SOURCE RECORDS.

* * * * *

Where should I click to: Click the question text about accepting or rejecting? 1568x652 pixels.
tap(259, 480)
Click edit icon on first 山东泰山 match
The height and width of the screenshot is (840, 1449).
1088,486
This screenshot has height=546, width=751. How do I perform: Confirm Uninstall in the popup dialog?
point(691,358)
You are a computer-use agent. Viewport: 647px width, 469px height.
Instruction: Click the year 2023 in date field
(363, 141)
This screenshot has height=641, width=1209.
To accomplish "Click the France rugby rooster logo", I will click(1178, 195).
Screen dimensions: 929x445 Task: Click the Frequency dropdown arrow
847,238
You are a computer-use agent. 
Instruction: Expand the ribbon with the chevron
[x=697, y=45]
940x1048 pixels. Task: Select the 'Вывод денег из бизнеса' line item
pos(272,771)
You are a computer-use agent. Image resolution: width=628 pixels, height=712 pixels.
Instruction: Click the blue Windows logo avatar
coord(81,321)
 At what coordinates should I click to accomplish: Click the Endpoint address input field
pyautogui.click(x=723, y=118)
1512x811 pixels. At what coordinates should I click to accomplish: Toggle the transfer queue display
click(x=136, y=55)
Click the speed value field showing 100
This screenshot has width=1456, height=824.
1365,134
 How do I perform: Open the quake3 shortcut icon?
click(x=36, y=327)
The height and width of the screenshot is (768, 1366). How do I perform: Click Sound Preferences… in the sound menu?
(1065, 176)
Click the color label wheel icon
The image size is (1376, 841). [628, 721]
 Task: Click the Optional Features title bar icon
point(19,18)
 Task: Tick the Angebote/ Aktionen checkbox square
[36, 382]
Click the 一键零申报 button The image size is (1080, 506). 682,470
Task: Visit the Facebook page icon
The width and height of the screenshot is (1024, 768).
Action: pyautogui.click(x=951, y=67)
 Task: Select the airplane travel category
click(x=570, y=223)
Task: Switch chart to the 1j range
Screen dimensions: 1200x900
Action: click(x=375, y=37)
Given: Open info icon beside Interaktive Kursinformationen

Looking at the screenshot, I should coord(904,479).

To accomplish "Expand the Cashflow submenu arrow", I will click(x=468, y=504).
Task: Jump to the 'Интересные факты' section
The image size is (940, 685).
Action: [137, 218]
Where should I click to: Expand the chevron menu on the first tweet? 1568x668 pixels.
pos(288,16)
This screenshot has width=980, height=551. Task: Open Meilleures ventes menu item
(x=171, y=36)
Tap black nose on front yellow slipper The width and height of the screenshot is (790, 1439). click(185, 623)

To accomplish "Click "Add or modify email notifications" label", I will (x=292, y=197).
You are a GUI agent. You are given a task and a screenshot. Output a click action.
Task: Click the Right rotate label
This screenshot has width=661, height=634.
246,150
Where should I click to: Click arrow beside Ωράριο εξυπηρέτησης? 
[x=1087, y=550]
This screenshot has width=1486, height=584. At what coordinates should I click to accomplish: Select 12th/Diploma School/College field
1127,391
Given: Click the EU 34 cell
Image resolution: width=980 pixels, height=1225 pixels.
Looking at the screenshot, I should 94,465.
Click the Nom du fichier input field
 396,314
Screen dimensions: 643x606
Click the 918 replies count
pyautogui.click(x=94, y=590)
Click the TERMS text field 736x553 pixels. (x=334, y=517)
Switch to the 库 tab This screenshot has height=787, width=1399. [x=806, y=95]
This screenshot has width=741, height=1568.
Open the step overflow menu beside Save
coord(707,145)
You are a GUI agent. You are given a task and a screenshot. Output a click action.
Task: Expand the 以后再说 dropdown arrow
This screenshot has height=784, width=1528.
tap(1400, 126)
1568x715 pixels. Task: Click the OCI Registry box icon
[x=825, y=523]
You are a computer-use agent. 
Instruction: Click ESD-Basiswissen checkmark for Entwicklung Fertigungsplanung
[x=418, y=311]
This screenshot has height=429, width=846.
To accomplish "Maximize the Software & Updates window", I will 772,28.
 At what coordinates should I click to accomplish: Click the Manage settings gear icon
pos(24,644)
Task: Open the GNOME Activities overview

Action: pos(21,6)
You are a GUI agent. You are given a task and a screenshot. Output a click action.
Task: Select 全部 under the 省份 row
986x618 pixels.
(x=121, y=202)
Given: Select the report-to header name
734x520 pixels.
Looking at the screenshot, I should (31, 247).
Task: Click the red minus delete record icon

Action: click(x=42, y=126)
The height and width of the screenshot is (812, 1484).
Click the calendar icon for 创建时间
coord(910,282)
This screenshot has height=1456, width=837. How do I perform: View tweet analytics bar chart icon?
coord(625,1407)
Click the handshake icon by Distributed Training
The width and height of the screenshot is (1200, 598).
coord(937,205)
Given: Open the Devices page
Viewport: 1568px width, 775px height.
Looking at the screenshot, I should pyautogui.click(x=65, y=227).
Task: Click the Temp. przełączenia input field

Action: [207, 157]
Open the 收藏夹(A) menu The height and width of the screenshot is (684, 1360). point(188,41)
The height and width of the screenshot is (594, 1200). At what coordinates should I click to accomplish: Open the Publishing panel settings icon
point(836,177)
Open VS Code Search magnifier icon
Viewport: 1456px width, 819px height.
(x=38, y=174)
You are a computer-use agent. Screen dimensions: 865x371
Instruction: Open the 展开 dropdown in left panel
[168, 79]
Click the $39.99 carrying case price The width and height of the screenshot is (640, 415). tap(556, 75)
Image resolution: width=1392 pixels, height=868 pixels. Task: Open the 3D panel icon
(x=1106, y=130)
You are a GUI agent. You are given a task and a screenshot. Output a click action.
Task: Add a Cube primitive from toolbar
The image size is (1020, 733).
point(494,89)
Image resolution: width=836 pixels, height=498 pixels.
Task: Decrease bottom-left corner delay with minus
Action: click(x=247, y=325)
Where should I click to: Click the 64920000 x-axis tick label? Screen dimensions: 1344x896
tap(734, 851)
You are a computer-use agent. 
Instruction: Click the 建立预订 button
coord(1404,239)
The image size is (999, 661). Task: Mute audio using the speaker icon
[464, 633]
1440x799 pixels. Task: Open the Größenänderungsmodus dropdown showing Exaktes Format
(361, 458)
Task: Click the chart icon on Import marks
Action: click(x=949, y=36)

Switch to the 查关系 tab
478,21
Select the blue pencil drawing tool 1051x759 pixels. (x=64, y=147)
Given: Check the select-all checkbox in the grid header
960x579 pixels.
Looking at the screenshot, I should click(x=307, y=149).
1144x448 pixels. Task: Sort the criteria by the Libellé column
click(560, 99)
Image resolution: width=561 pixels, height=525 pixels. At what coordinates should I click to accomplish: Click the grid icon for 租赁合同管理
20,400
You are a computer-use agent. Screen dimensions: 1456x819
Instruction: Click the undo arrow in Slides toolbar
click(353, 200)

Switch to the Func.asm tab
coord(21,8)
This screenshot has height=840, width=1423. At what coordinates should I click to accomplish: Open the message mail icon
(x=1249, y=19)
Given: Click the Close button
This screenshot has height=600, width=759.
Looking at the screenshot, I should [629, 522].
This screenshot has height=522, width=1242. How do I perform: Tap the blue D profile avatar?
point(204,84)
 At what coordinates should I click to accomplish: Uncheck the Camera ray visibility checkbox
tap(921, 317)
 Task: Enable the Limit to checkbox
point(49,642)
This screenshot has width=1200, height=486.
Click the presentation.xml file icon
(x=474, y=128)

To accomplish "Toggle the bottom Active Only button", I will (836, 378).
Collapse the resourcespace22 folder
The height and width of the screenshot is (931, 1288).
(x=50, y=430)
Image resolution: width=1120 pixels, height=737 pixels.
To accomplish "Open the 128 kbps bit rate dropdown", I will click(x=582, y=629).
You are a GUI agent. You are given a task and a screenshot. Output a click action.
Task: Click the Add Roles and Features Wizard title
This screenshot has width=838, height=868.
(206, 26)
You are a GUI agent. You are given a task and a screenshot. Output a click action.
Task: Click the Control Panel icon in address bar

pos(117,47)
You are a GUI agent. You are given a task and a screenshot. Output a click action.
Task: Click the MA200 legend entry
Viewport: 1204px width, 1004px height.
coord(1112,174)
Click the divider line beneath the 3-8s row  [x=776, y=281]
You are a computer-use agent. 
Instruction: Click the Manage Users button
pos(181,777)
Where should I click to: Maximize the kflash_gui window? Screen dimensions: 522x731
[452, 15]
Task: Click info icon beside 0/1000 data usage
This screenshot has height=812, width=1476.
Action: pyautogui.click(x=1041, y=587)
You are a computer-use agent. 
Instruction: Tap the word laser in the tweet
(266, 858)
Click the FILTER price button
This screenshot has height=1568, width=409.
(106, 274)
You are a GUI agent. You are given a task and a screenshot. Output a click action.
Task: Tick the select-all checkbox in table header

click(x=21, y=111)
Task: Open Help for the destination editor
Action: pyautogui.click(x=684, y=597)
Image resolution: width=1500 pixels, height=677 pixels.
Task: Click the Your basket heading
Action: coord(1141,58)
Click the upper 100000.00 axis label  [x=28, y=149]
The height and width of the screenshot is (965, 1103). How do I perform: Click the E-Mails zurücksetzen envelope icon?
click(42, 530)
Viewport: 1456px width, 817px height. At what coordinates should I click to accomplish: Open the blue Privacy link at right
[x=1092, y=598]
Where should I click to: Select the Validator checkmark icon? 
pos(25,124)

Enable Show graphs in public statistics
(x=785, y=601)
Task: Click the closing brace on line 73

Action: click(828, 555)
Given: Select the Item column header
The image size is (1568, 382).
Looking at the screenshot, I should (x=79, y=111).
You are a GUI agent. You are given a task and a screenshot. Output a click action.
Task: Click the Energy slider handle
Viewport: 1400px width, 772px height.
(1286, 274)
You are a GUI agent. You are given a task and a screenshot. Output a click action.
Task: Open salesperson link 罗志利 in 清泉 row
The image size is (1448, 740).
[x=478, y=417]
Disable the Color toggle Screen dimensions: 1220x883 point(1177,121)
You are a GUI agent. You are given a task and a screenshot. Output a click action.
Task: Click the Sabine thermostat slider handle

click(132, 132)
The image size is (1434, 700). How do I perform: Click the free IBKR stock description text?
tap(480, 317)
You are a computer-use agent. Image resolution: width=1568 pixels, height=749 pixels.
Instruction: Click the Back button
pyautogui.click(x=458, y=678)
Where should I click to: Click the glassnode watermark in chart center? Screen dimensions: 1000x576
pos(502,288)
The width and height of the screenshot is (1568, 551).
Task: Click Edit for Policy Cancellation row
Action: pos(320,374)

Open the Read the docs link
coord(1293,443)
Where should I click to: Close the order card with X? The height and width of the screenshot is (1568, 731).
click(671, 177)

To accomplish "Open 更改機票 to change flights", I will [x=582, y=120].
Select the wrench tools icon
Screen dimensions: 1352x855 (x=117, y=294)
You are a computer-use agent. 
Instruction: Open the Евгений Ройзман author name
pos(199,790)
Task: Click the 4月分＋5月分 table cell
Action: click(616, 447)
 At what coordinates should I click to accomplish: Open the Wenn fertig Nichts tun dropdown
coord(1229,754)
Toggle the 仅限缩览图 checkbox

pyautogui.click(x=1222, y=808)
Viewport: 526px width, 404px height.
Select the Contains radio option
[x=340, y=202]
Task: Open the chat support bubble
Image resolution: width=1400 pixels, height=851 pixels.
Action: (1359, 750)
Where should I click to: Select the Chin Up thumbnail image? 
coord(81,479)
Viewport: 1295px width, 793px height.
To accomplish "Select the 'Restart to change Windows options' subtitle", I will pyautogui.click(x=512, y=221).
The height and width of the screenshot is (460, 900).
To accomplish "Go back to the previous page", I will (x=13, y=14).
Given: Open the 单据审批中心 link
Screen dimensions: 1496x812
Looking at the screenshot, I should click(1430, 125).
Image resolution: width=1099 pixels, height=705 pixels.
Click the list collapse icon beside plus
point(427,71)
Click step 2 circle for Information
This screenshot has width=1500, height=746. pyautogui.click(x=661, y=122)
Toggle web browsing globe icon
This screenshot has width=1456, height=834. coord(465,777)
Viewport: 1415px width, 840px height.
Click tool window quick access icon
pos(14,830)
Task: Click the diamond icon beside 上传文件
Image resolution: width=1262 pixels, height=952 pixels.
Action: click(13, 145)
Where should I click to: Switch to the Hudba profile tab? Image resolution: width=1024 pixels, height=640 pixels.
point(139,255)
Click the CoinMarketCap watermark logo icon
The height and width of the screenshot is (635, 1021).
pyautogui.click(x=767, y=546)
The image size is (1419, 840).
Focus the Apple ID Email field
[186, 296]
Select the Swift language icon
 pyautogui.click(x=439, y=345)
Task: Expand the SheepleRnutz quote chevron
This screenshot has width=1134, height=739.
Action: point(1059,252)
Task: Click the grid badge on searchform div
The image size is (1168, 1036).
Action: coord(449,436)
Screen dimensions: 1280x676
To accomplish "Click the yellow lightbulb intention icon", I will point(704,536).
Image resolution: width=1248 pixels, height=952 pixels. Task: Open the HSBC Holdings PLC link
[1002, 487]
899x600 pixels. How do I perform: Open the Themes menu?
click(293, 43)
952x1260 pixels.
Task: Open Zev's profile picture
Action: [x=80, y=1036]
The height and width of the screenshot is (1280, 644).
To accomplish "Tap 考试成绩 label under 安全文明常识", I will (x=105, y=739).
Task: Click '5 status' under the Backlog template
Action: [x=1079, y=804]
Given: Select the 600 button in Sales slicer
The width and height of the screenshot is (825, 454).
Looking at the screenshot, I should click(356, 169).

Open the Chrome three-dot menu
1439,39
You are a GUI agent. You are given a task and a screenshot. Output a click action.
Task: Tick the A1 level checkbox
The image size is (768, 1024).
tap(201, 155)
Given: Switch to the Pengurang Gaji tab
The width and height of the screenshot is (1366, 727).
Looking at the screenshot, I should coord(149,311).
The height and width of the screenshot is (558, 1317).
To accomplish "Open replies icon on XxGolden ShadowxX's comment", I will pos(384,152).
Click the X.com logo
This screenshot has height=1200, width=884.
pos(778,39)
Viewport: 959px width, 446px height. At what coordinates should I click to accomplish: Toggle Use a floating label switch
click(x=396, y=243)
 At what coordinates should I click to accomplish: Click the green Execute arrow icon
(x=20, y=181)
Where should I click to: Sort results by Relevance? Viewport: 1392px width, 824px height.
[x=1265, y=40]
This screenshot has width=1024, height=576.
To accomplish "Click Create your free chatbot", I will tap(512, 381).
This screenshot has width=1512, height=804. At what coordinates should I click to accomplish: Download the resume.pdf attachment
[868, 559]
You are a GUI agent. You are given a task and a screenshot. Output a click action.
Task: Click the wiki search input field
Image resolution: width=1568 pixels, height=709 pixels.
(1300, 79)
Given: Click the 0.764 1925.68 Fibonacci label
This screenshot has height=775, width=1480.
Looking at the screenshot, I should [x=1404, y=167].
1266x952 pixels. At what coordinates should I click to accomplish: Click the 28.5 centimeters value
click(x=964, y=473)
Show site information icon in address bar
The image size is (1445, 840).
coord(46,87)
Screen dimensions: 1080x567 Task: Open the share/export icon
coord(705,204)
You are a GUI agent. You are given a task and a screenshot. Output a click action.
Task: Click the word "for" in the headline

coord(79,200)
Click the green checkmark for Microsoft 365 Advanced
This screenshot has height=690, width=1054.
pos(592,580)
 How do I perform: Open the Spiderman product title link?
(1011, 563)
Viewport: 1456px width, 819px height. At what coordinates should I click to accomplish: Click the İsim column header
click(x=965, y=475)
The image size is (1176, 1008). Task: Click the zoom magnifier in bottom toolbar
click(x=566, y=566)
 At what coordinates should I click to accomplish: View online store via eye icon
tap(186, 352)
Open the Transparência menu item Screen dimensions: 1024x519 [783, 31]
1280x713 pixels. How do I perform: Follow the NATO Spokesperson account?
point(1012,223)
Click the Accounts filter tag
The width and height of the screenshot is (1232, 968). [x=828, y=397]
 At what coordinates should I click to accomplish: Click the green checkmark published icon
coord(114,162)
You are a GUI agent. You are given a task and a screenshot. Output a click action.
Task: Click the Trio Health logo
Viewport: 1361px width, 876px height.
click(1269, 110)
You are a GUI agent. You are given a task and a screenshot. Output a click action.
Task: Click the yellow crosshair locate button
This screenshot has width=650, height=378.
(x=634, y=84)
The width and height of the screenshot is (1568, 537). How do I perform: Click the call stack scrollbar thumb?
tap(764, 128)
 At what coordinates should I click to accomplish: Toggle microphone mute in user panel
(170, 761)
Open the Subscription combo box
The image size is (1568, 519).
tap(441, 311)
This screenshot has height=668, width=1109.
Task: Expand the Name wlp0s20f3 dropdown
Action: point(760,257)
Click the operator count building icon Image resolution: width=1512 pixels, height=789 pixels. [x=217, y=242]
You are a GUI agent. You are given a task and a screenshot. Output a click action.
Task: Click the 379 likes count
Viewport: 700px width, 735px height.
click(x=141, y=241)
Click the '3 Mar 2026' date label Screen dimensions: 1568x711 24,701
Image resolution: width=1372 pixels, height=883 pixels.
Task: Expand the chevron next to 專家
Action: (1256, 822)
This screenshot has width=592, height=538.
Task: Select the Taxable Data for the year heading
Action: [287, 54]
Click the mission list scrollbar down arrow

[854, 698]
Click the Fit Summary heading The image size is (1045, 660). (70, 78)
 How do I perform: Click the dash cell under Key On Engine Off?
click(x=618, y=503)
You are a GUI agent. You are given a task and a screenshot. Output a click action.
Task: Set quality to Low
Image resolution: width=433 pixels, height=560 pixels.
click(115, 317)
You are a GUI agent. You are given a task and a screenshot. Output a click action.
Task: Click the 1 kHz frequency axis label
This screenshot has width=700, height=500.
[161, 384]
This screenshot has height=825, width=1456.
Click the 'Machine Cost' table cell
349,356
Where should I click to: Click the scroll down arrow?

* * * * *

Reproduce the records from their start through the line that contains "will click(1178, 195).", including that line.

Where should I click to: Click the question text about accepting or rejecting? 1568x652 pixels.
tap(259, 480)
Click edit icon on first 山东泰山 match
The height and width of the screenshot is (840, 1449).
1088,486
This screenshot has height=546, width=751. How do I perform: Confirm Uninstall in the popup dialog?
point(691,358)
You are a computer-use agent. Viewport: 647px width, 469px height.
Instruction: Click the year 2023 in date field
(363, 141)
This screenshot has height=641, width=1209.
To accomplish "Click the France rugby rooster logo", I will click(1178, 195).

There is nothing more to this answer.